[QST]: If the Louvain algorithm in cugraph considers a directed graph as a symmetric matrix?

rapidsai / cugraph

cuGraph - RAPIDS Graph Analytics Library

https://docs.rapids.ai/api/cugraph/stable/

Apache License 2.0

1.69k stars 301 forks source link

[QST]: If the Louvain algorithm in cugraph considers a directed graph as a symmetric matrix? #4626

Closed darius513 closed 1 month ago

darius513 commented 2 months ago

What is your question?

I am impressed with how cugraph's Louvain algorithm approaches modularity similarly to the serial algorithm. Could you please clarify if the Louvain algorithm in cugraph considers a directed graph as a symmetric matrix (only entries in the lower triangle are considered)? Would this operation affect the modularity value?

Code of Conduct

[X] I agree to follow cuGraph's Code of Conduct
[X] I have searched the open issues and have found no duplicates for this question

ChuckHastings commented 2 months ago

The current implementation of Louvain in cugraph only operates on an undirected graph (although I notice that we don't fail in the C++ code if you specify a directed graph). We represent an undirected graph in cugraph as a symmetric matrix.

I have downloaded a paper on adapting Louvain to operate on a directed graph, but we have not explored adapting our Louvain implementation to handle this.

I am relatively comfortable in asserting that our current implementation will work poorly on an asymmetric graph, although I haven't tested this for Louvain.

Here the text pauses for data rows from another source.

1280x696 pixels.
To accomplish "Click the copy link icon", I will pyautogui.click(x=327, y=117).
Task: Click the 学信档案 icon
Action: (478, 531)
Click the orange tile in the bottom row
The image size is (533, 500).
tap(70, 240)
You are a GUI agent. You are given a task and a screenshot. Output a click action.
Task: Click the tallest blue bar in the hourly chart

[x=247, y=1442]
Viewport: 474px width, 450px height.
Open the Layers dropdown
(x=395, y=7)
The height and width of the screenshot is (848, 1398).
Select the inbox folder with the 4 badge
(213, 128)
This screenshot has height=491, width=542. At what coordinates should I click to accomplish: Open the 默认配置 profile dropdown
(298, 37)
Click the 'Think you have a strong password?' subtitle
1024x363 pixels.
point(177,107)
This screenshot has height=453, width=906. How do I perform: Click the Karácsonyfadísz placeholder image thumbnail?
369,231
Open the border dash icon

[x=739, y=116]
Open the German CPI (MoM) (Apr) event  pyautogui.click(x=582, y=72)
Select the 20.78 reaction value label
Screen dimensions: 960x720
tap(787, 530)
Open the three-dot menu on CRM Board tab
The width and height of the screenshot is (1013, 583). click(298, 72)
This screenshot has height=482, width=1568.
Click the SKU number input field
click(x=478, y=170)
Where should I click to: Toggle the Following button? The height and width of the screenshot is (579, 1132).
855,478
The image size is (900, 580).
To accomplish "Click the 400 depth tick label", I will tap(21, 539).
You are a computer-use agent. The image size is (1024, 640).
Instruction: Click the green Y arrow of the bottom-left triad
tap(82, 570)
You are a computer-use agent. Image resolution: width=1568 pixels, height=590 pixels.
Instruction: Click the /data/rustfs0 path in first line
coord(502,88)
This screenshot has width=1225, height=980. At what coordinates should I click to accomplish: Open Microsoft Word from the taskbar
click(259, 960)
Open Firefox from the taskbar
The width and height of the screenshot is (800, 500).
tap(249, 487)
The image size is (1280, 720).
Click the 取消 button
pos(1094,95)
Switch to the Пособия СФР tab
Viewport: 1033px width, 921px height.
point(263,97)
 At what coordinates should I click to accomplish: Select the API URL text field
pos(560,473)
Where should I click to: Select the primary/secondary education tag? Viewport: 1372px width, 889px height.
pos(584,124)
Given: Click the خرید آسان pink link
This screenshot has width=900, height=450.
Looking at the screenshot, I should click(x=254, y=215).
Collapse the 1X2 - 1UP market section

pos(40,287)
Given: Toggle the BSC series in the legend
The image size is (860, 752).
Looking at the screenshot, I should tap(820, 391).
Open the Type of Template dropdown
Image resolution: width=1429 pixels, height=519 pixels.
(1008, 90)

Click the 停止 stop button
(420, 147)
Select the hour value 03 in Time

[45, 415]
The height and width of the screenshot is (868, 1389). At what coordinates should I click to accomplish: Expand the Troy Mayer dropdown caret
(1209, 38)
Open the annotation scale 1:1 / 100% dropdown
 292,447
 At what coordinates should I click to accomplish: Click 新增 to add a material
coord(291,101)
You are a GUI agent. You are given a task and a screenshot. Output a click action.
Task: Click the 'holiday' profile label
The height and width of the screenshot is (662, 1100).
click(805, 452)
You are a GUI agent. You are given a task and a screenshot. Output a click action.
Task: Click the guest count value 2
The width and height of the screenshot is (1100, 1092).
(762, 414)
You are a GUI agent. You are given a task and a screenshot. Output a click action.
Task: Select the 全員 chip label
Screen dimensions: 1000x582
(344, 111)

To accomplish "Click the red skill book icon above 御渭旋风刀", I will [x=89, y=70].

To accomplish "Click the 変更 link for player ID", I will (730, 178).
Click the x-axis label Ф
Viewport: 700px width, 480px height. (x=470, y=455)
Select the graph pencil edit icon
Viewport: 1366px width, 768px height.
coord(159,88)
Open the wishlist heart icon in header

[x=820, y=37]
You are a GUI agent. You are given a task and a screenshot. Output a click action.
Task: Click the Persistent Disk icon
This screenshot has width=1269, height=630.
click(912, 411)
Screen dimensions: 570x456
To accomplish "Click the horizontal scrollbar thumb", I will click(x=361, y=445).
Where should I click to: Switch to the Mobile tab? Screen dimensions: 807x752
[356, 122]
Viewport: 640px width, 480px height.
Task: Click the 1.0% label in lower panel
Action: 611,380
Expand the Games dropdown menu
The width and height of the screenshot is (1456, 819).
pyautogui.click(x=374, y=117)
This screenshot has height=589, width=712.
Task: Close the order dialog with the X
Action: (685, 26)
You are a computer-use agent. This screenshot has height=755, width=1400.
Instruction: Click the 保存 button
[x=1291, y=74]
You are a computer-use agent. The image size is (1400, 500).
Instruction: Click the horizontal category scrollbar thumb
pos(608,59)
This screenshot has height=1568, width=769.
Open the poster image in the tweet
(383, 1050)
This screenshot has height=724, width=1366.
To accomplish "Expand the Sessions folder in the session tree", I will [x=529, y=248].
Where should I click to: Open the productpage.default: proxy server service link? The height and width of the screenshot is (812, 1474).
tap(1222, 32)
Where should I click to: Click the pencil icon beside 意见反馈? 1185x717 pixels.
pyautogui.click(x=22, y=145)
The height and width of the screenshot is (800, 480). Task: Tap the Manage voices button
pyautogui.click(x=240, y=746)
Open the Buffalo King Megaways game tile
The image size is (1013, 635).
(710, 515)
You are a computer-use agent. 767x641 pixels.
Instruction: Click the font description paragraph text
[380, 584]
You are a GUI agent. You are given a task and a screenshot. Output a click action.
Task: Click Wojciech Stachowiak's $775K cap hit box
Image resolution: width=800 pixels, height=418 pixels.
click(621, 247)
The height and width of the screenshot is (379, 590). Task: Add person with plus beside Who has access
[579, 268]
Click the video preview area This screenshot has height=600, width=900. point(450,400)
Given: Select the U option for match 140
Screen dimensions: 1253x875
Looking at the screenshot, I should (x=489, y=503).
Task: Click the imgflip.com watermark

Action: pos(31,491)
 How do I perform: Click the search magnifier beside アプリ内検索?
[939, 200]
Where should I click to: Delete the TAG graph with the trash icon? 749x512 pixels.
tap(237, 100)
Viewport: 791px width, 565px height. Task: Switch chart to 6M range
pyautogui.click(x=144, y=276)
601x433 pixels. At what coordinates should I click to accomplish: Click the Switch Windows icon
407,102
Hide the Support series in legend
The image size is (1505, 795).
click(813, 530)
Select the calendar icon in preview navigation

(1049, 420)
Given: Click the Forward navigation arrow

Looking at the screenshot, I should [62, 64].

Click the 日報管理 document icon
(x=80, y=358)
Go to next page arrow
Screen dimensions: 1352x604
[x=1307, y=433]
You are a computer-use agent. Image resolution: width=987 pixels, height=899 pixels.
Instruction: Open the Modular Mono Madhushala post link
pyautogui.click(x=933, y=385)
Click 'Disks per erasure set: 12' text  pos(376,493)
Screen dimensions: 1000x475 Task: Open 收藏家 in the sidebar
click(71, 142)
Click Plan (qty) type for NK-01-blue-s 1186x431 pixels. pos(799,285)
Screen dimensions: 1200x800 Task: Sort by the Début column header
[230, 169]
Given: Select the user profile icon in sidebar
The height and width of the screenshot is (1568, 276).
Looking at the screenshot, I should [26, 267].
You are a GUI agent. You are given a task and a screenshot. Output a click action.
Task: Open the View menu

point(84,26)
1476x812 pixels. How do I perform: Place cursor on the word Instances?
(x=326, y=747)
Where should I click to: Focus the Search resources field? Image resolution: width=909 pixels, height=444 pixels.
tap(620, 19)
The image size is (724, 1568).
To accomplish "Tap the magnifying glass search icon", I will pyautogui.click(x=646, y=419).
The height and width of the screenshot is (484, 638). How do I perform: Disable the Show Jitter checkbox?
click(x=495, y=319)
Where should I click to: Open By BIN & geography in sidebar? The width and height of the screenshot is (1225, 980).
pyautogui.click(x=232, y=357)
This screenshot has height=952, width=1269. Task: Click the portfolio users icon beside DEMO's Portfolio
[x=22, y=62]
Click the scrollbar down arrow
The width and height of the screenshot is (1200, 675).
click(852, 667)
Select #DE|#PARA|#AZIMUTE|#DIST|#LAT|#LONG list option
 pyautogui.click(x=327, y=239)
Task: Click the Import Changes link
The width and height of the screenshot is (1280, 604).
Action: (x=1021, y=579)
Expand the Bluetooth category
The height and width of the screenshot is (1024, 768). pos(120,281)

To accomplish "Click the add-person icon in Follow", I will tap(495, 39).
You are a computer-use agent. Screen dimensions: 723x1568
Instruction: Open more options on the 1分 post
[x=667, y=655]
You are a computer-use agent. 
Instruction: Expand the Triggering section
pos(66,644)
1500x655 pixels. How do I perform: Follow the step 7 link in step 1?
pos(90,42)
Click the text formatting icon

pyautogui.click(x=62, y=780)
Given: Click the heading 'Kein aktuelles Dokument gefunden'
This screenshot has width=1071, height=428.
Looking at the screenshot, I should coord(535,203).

darius513 commented 2 months ago

Thank you for your response. According to the introduction of the Louvain method in cugraph, when handling directed graphs, cugraph converts a directed graph into an undirected graph by creating a cugraph.Graph object. How does cugraph achieve this conversion? I currently know of two approaches:

Taking the lower triangular matrix of the directed graph (ignoring the edges in the upper triangular part) — as in Grappolo.
If either the directed edge (u, v) or the directed edge (v, u) exists, then there is a bidirectional edge between vertex u and vertex v — as in DiGraph.

ChuckHastings commented 1 month ago

Short answer... option 2.

The CSR-like structure we use in the C++ implementation of libcugraph is directed. We have no mechanism to discover and traverse incoming edges. When we create an undirected graph, there is a flag in the C++ graph creation logic that requests that the adjacency matrix be made symmetric. When this occurs, we execute the following low level logic (more efficiently than I'm describing):

For every edge (u,v) in the edge list, insert both (u,v) and (v,u) into the final edge list for the graph
Then create the graph. There is an optional flag in graph creation that will eliminate multi-edges, which will address the case where both (u,v) and (v,u) are both present in the original edge list - so that the edge will only appear once in the graph.

When you create the cugraph.Graph class in python, there is an equivalent feature (it will eventually become the same feature).